— About this exercise —
From the records below, please print only the lines from the one containing "Click the C1 legend marker dot" through the one containing "Task: Click the thin", both included. Skip the pictures.

— Available data —
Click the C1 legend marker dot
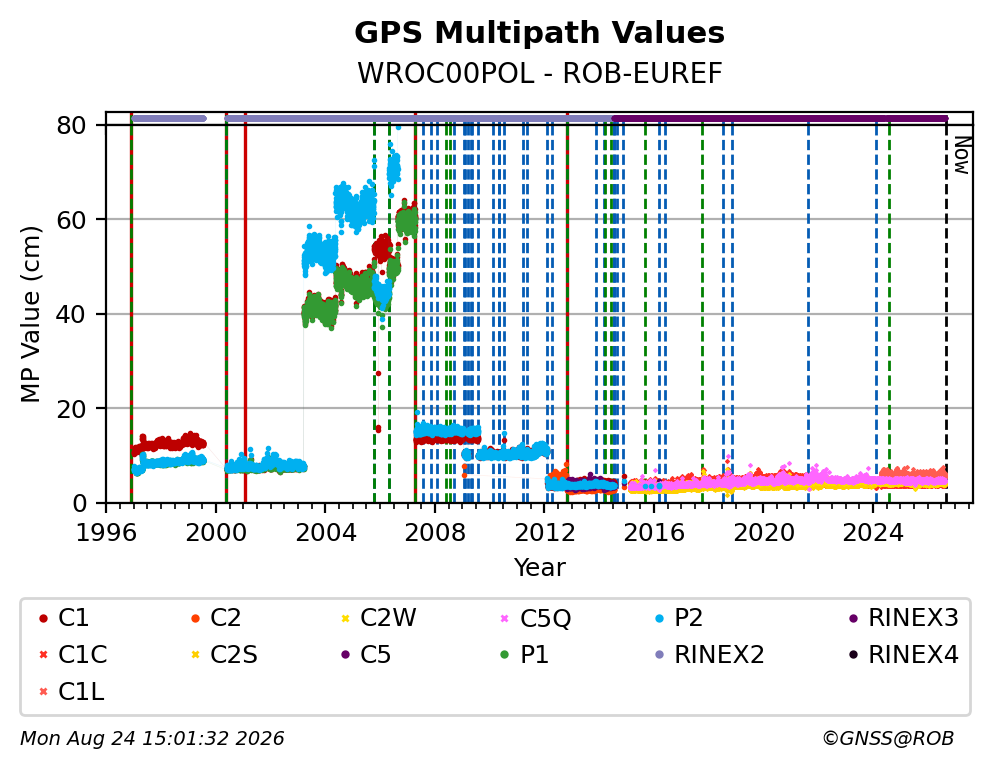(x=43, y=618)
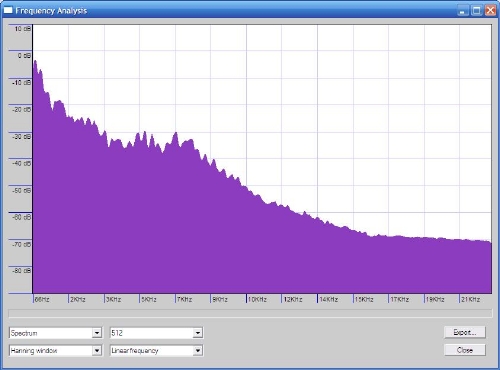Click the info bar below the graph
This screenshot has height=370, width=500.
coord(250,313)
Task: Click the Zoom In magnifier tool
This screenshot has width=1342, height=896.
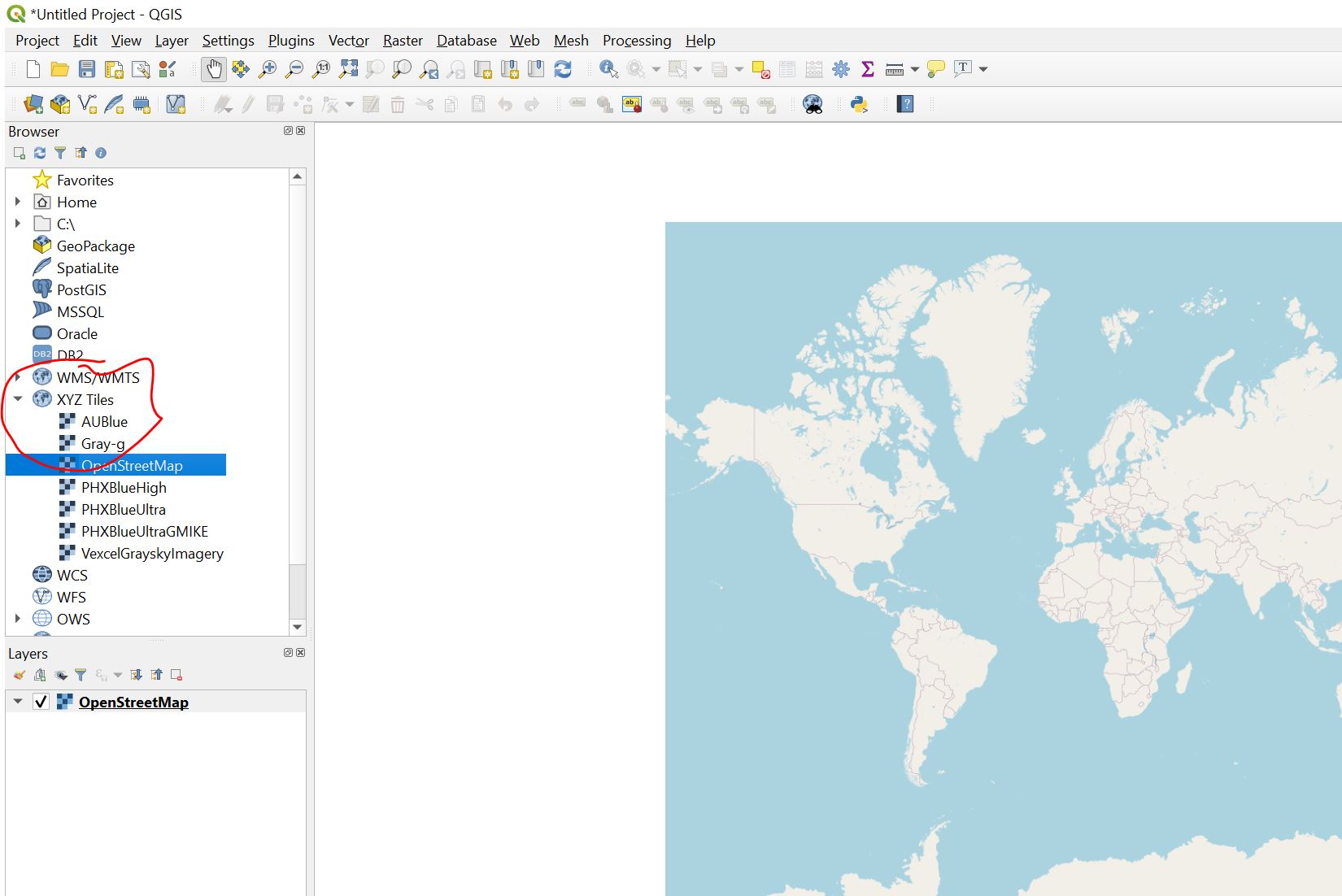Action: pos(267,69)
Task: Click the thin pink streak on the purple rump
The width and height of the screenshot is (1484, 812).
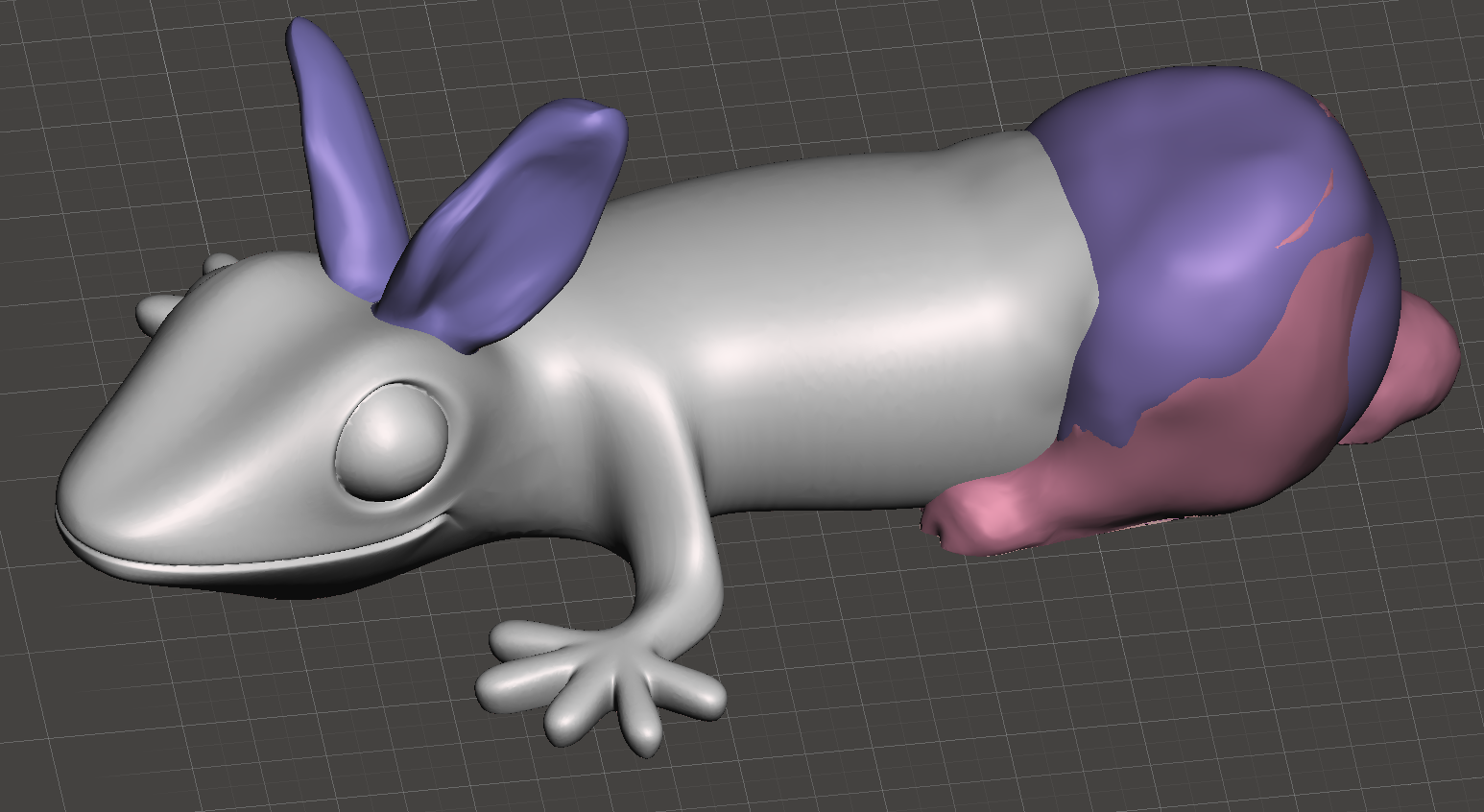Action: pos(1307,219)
--
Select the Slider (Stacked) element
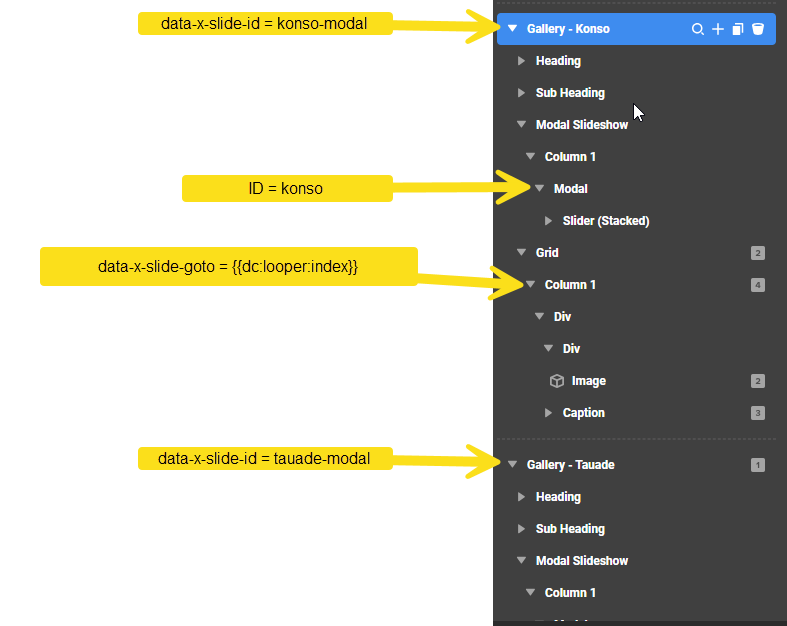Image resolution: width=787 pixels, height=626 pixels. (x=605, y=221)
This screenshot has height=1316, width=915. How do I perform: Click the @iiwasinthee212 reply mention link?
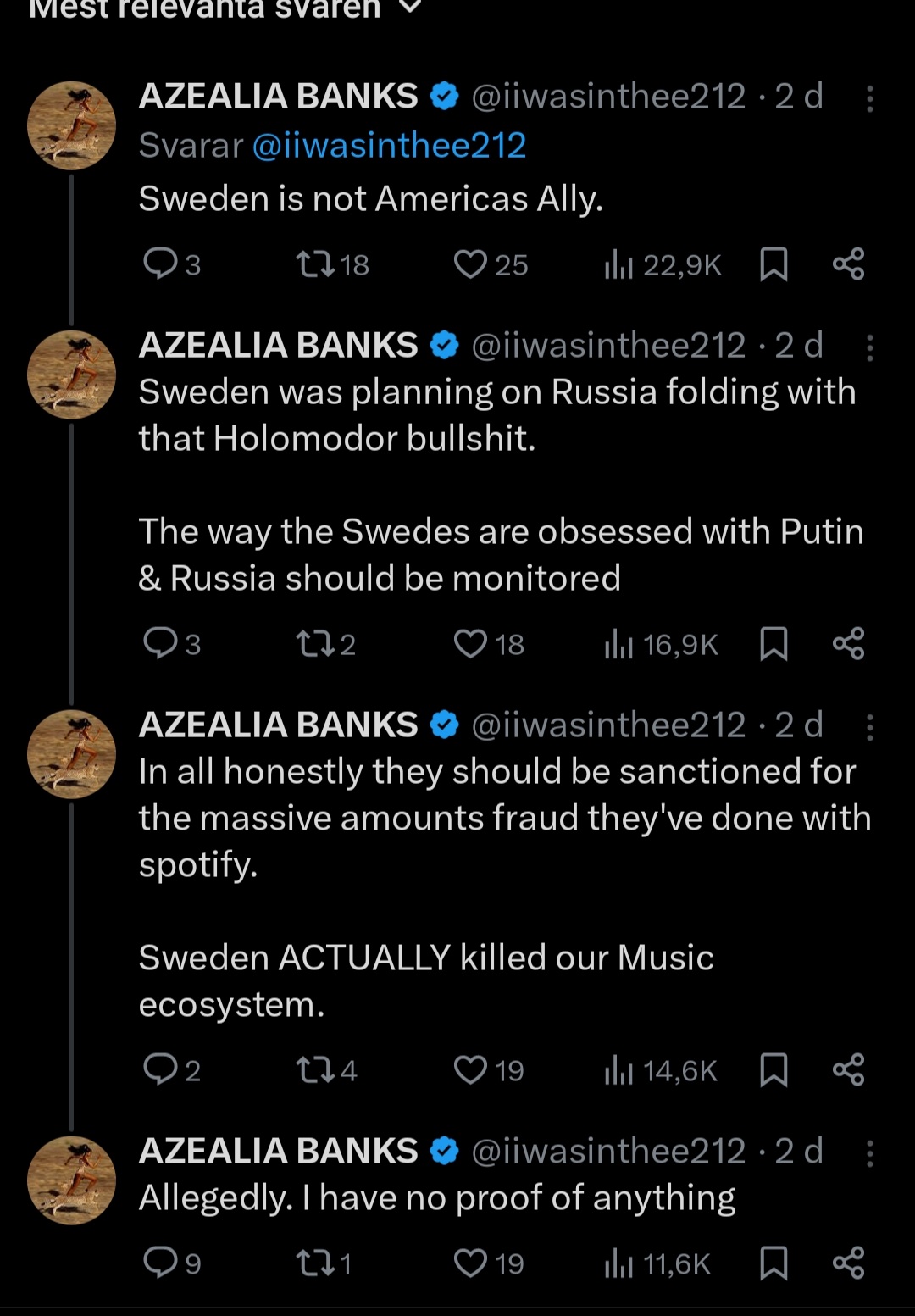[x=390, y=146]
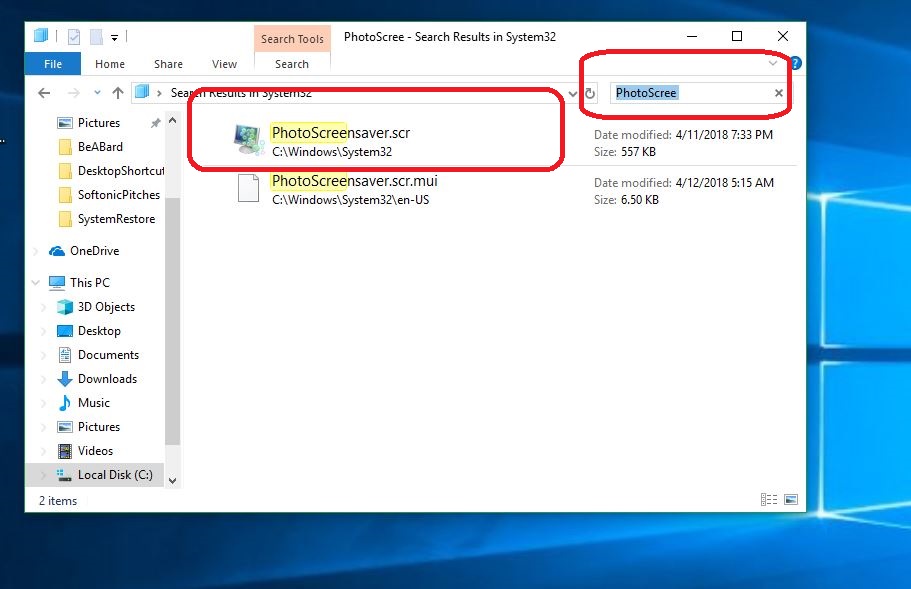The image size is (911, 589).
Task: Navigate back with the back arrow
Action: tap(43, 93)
--
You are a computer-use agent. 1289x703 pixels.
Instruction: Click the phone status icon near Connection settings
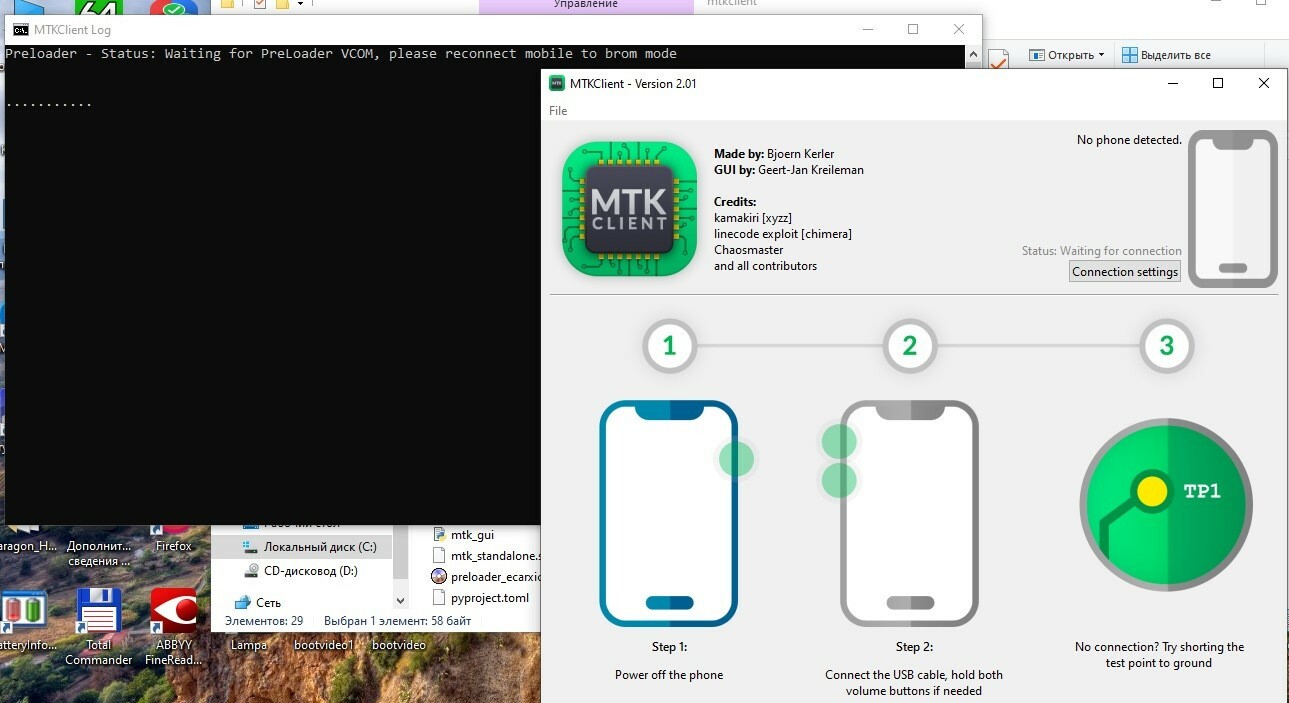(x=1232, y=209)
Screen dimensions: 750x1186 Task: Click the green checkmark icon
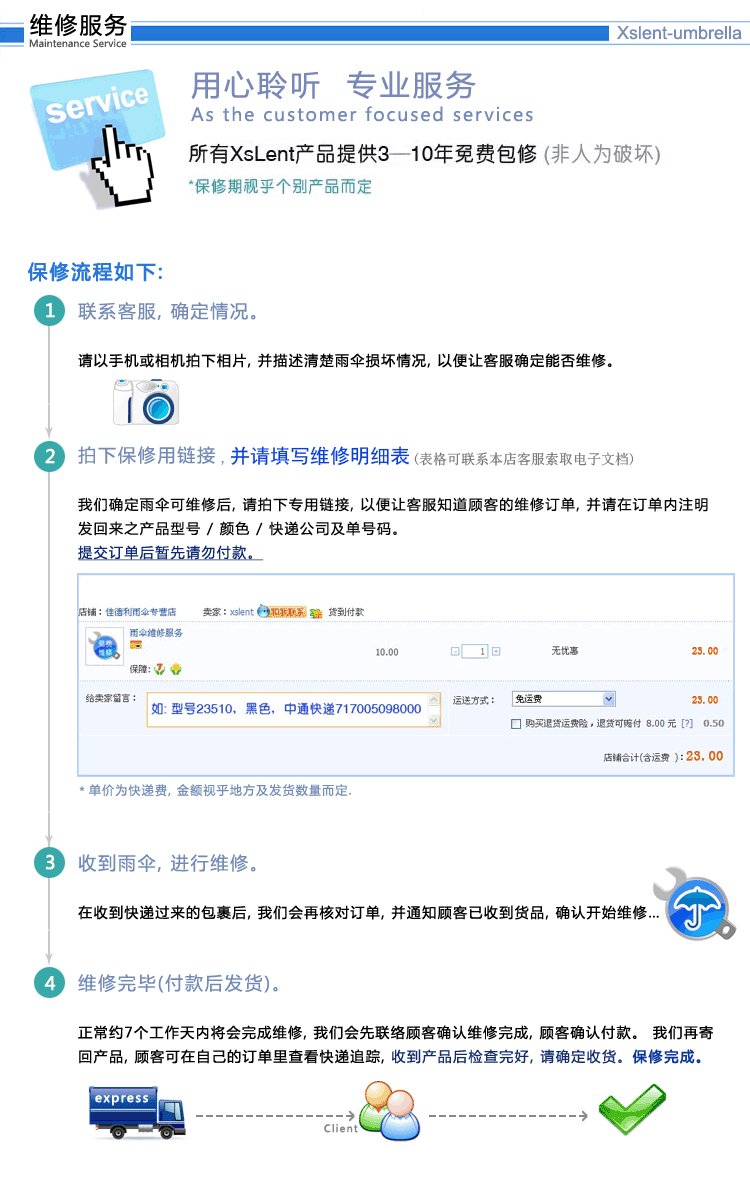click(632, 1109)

— Expected output —
Click the C1 legend marker dot
(x=43, y=618)
Click the info bar below the graph
This screenshot has height=370, width=500.
coord(250,313)
Task: Click the Zoom In magnifier tool
This screenshot has width=1342, height=896.
Action: pos(267,69)
Task: Click the thin pink streak on the purple rump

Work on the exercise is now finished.